BEGIN Input material

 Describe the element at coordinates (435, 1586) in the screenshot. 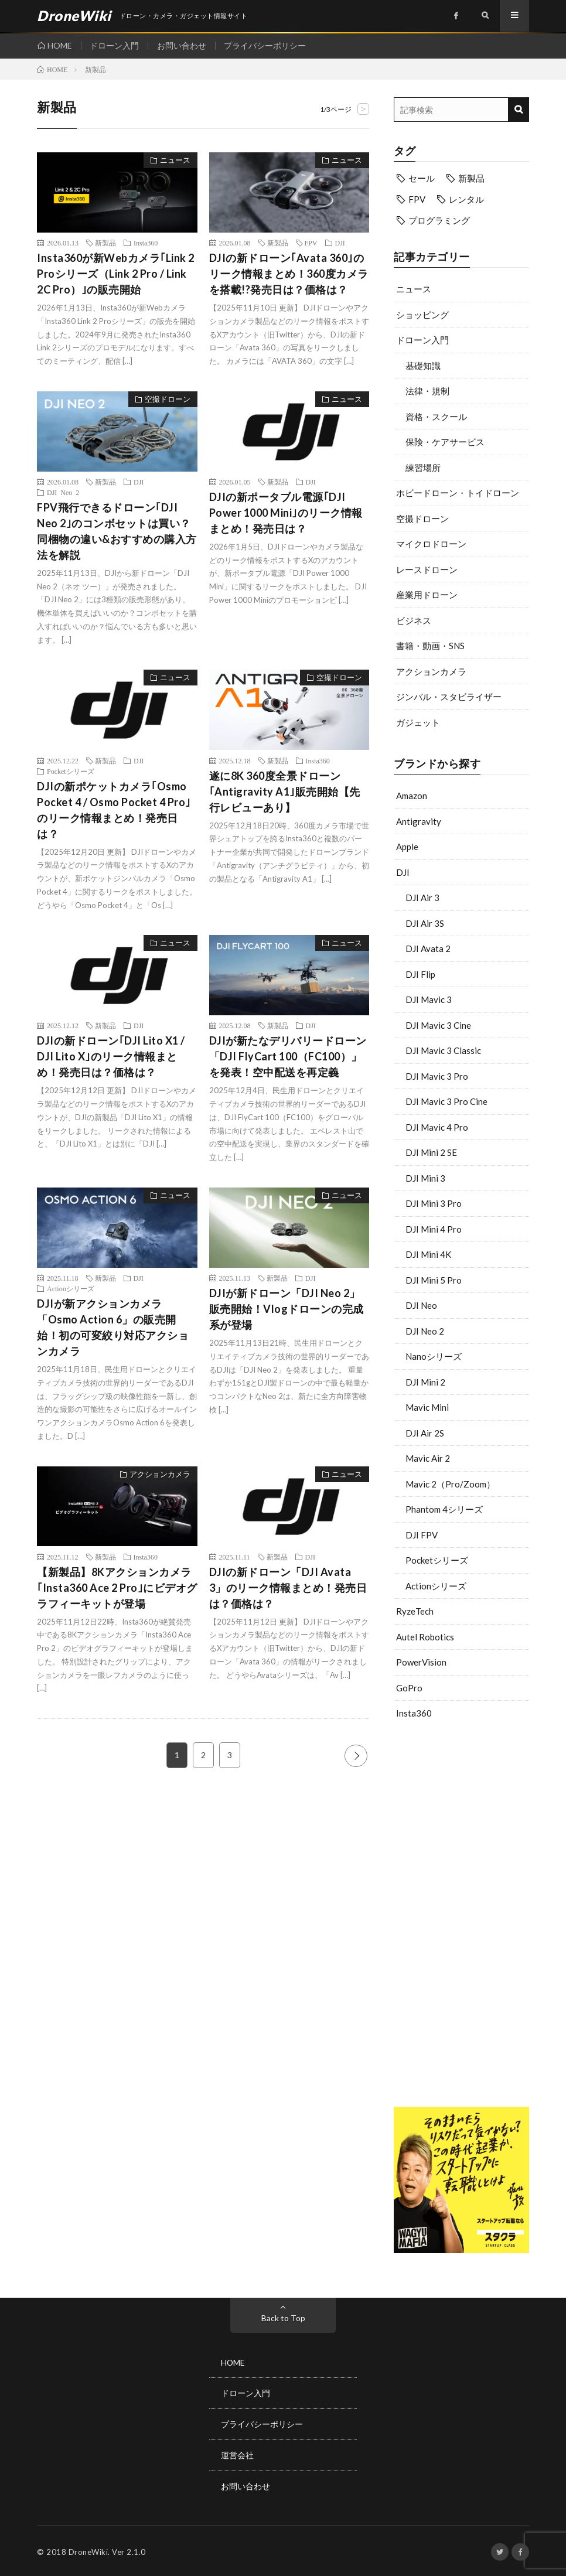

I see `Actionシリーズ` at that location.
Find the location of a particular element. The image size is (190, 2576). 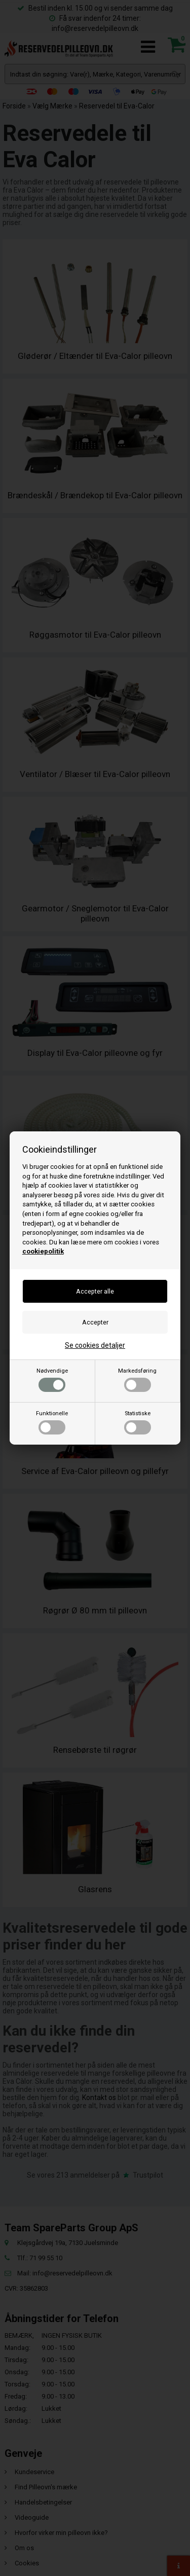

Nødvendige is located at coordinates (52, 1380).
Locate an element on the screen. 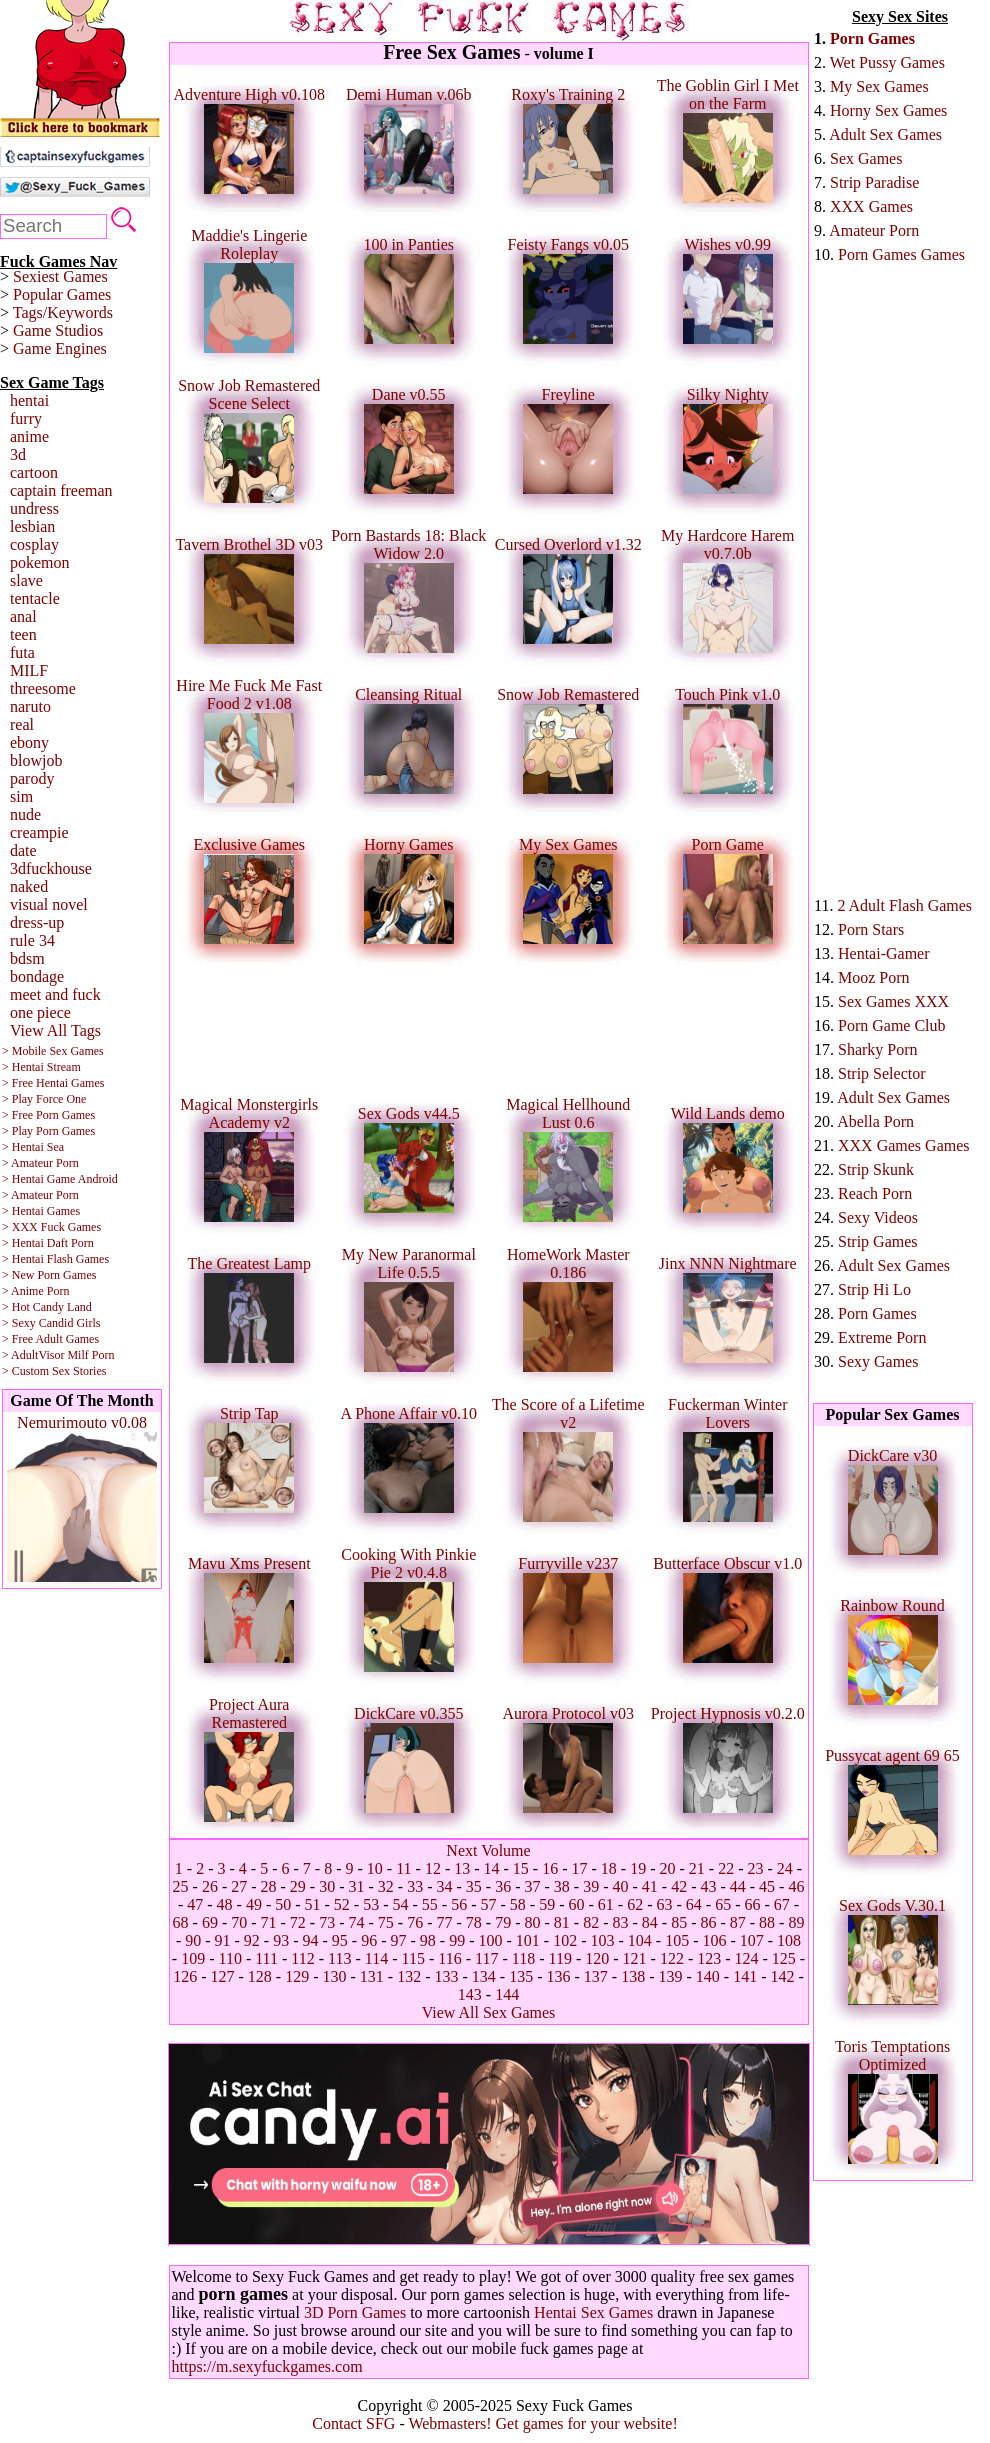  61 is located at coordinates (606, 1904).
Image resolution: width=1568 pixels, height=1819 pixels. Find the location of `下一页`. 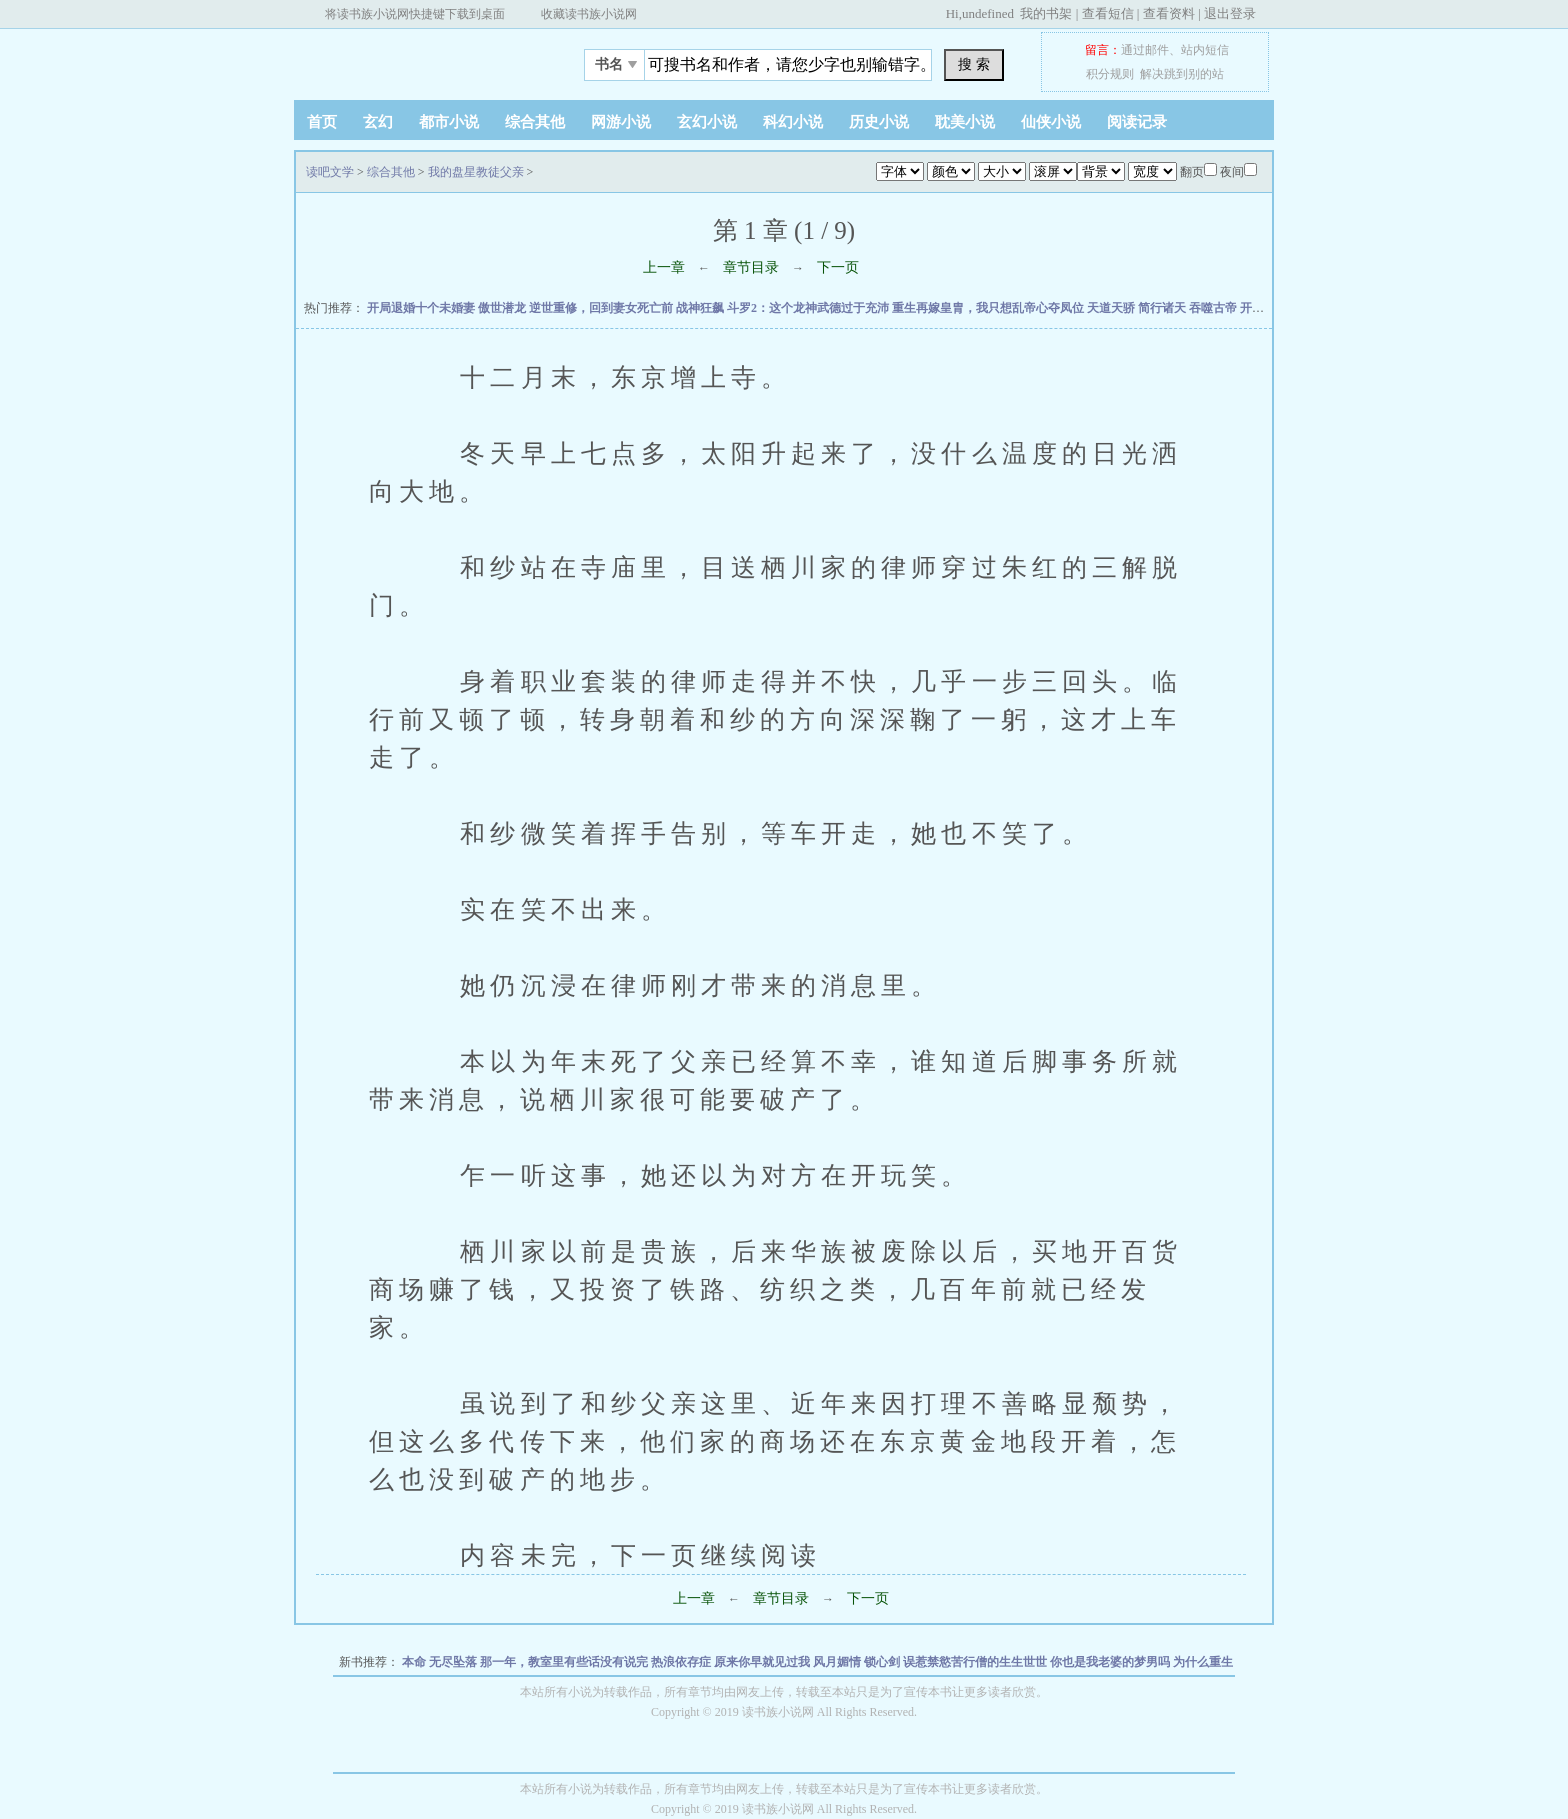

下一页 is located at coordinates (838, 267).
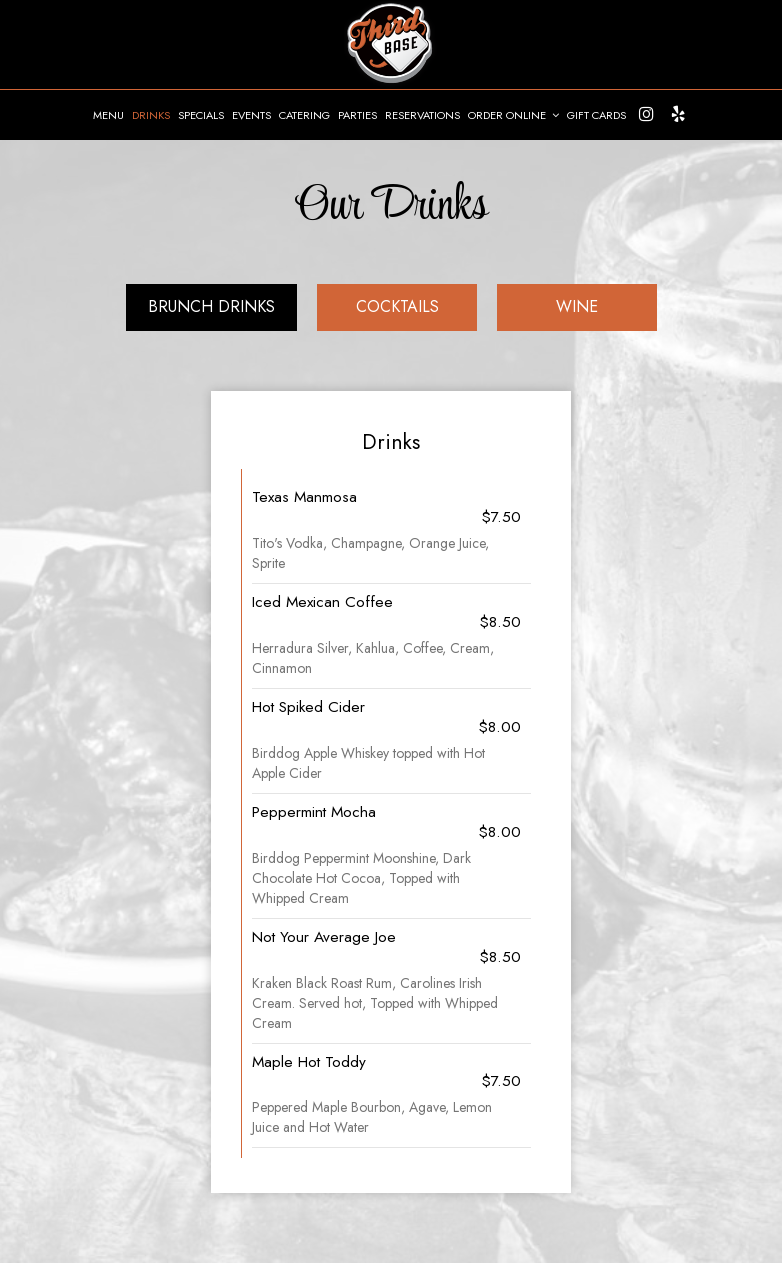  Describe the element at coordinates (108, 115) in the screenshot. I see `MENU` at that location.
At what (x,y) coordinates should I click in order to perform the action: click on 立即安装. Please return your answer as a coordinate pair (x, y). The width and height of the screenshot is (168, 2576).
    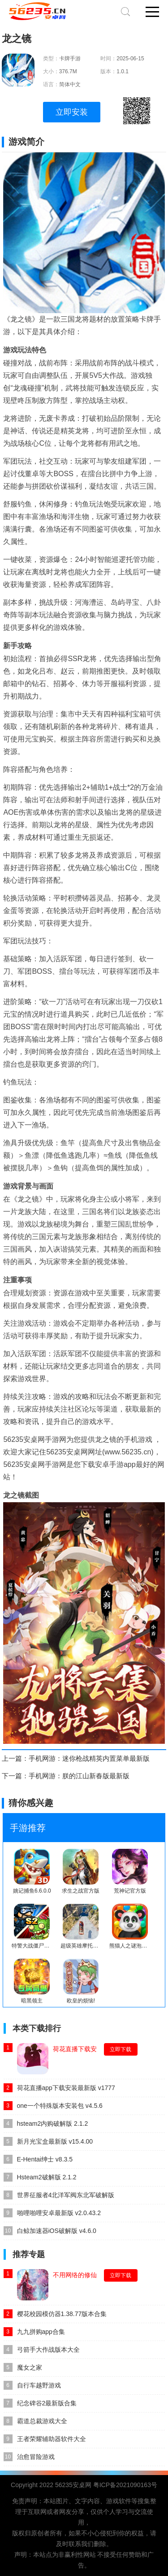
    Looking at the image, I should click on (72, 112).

END Input material

The exercise —
Starting with the line containing "At what (x,y)" and going on through the end of the data, write those lines out again with "screenshot" changed to "screen capture" and nothing else altered. Leave the pictures out.

Answer to this problem —
At what (x,y) coordinates should I click in order to perform the action: click on 立即安装. Please return your answer as a coordinate pair (x, y). The width and height of the screen capture is (168, 2576).
    Looking at the image, I should click on (72, 112).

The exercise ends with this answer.